◆ **PROBLEMS**:
1 - Reproduce the stretch from "These systems allowed" through "was previously impossible." in the passage on the origins of email below.
2 - Carry on the passage about the origins of email below from the point where it stops.

◆ **EXCERPT TO READ**:
────────────────

Pinning down the first email system is actually really hard. I'd be willing to bet that it's impossible to get a 100% definitive
answer. The reason for that is that there's no single origin to point to. Email and email-like
systems were developed in isolation for years, on totally unrelated computers by totally
unconnected people. The idea of sending digital messages is just so natural that it seems to just pop up on its own.
That being said, we can examine some of the earliest mailing systems to see where the idea started to take more of an official shape.
The whole concept of electronic mail starts to form just after the creation of timesharing systems.
So that's sometime in the early 1960s.
These systems allowed for a single computer's resources
to be shared between multiple users.
For the first time, more than one person could actually use a computer at once,
something that was previously impossible.
When you have a system that can only ever be used by one person,
sending messages around doesn't make all that much sense.
I mean, what are you going to do,
leave a note for the next person to turn on the computer?
You don't need special programs for that.
But once you get to this point of shared infrastructure, the possibility becomes a lot more enticing.
Suddenly there's more than one person using the same computer.
Maybe even enough users to hold a conversation.
The other factor is how these early timeshare systems were actually used.
To log into the system, you would first sit down at a personal terminal which was connected up to
the computer. Some of these terminals were wired in more or less directly, but they didn't have to
be. Most often, users were connected over a telephone line using a modem. Thanks to the
robust phone grid in the States, that meant that a user could log in from basically anywhere in the country. Work was no longer constrained to a single server room.
Instead, you could work from basically anywhere. This represented a total shift in how computers
could be used, and there'd be some big consequences. One of the first of these multi-user systems was MIT's Compatible Time-Sharing System,
or simply put, CTSS.

────────────────

◆ **DATA PROVIDED**:
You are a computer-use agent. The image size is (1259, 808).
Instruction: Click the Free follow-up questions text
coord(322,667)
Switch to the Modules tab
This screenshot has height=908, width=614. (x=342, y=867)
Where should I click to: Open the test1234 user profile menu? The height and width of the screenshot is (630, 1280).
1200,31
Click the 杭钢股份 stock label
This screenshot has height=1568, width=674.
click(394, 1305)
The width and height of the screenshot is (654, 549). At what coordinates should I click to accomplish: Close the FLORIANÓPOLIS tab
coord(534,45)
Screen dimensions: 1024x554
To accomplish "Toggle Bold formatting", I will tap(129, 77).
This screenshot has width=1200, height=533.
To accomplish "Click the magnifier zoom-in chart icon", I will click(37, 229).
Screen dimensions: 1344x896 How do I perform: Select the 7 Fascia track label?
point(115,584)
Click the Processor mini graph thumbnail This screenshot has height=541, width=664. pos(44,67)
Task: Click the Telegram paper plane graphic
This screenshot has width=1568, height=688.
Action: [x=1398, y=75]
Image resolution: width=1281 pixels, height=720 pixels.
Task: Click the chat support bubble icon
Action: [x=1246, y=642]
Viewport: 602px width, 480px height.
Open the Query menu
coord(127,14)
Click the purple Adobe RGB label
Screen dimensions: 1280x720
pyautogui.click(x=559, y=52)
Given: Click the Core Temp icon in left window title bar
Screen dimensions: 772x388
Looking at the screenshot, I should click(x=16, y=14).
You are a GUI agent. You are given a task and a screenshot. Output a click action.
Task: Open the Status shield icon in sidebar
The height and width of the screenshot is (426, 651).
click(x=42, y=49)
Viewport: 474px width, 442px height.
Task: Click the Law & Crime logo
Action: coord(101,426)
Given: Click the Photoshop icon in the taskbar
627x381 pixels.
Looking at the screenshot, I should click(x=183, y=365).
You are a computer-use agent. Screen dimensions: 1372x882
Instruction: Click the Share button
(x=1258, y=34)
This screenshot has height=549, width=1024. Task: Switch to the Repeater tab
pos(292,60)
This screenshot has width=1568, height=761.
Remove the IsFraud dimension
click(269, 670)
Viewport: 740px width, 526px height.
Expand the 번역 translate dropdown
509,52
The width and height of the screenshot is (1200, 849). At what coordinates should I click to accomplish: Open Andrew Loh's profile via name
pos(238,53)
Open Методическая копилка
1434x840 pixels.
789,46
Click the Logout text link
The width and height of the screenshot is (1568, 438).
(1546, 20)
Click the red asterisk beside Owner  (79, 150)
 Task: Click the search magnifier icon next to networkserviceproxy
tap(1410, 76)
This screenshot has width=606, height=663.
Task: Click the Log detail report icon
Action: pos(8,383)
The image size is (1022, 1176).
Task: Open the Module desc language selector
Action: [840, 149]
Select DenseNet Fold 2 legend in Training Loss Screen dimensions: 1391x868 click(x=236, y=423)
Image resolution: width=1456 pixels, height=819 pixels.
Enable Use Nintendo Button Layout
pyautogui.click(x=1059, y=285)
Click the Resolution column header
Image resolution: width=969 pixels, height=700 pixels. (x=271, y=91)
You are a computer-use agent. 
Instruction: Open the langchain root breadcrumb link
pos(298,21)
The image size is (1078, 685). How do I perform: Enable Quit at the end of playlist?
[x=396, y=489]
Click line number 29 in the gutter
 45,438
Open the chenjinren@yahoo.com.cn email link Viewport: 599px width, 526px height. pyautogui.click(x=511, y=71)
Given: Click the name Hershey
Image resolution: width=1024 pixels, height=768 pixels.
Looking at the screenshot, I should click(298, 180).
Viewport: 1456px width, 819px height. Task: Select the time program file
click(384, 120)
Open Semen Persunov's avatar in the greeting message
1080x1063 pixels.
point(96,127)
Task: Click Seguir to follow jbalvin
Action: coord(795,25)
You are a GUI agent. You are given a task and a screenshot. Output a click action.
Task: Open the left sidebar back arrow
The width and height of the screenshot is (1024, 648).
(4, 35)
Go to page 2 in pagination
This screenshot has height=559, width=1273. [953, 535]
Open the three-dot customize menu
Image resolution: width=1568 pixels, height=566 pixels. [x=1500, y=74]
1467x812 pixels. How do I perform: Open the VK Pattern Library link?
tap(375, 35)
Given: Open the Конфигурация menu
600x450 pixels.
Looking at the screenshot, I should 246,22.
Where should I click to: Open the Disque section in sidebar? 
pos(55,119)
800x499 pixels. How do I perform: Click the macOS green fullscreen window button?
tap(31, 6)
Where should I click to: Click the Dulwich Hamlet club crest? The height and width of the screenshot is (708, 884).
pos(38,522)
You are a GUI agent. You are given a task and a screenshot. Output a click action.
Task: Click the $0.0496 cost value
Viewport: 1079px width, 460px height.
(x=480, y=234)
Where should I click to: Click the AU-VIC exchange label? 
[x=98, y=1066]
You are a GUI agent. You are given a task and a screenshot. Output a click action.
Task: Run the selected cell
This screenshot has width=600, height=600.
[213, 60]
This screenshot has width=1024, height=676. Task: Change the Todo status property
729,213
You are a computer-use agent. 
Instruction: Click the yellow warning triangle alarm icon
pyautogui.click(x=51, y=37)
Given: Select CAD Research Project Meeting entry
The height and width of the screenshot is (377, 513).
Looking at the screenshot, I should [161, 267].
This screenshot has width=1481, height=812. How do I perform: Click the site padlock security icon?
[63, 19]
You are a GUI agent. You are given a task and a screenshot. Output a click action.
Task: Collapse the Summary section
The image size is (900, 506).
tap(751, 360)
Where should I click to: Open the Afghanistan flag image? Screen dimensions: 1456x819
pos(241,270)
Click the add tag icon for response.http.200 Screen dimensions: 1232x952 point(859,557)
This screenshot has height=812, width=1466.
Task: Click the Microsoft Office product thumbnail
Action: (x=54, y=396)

────────────────

◆ **ANSWERS TO THE TASKS**:
1 -
These systems allowed for a single computer's resources
to be shared between multiple users.
For the first time, more than one person could actually use a computer at once,
something that was previously impossible.

2 -
Completed in 1961, CTSS allowed for up to 30 users to connect to a shared IBM 7094 at
once.
While all the software that made CTSS is impressive, I just want to focus on one small aspect of
the system, and that's how it handled user accounts.
One of the big problems in any timesharing system is how to keep one user's data and programs from interfering with those of another.
This becomes really, really important when multiple programs are running simultaneously.
If one program can interfere with another, then conceivably the whole mainframe could go down.
This specific problem is usually solved using memory protection.
It's basically type controls over how a program can actually read and write to the mainframe's
memory.
Now, a parallel problem exists for files.
While one user messing around with another user's files may not harm the computer much,
it could lead to some more personalized disasters. I know
if someone wrote over my files, I wouldn't be very pleased to say the least. Just like with other
resources, the solution was to break storage up into chunks and control access to each chunk.
In CTSS, each user had a personal directory tied to their account, and with each account being
password protected, only that user
could access that directory. This worked pretty well for keeping files safely isolated. Runway
programs couldn't tamper with someone else's files, and prying eyes couldn't easily snoop on data.
But as CTSS gained more users and became much more complex, this system ran into some weird issues.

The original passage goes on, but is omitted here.